The acceleration in ms⁻² of a particle moving in a straight line at time \(t\) seconds, \(t \geqslant 0\) , is given by the formula \(a = - \frac{1}{2}v\). When \(t = 0\) , the velocity is \(40\) ms⁻¹ .

Find an expression for \(v\) in terms of \(t\) .

\(\frac{{{\text{d}}v}}{{{\text{d}}t}} = - \frac{1}{2}v\)     A1

\(\int {\frac{{{\text{d}}v}}{v}}  = \int { - \frac{1}{2}} {\text{d}}t\)     (A1)

\(\ln v = - \frac{1}{2}t + c\)     (A1)

\(v = {{\text{e}}^{ - \frac{1}{2}t + c}}\)   \(\left( { = A{{\text{e}}^{ - \frac{1}{2}t}}} \right)\)     (A1)
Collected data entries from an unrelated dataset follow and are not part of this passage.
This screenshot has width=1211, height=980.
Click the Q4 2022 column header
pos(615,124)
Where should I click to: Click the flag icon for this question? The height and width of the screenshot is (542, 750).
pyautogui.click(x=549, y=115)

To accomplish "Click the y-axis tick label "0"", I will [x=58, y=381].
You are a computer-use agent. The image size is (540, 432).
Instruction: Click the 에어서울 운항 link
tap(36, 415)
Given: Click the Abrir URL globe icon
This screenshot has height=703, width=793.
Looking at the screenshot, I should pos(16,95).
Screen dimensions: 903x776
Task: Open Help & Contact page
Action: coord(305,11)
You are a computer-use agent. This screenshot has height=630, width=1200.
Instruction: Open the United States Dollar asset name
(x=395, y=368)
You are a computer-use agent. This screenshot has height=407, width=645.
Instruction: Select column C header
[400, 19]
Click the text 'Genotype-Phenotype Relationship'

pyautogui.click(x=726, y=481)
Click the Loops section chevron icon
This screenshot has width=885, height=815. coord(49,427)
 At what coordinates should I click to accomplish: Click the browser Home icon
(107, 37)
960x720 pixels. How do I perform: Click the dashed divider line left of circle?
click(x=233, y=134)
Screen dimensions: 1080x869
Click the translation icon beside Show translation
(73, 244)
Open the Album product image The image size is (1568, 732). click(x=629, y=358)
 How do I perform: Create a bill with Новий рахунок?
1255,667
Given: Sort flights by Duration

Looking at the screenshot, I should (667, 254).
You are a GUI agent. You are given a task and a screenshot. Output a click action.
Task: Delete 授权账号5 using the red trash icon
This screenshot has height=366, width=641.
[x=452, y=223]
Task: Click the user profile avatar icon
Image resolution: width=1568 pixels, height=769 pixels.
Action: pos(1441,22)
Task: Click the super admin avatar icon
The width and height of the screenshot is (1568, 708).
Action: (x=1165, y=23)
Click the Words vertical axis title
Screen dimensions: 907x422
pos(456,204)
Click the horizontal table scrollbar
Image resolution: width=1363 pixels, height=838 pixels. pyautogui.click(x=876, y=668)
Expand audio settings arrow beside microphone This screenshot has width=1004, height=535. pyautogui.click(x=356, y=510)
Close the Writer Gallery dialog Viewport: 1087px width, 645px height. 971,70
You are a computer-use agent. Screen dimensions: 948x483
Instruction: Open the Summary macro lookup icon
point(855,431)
\(t = 0\), \(v = 40\), so \(A = 40\)     M1

\({v = 40{{\text{e}}^{ - \frac{1}{2}t}}}\)   (or equivalent)     A1

[6 marks]

This was a poorly answered question which linked the topic of kinematics with that of first order differential equations. Many candidates seemed unaware that the acceleration is the time derivative of the velocity. This was often followed by a failure to recognize a separable differential equation and/or integration with respect to the wrong variable.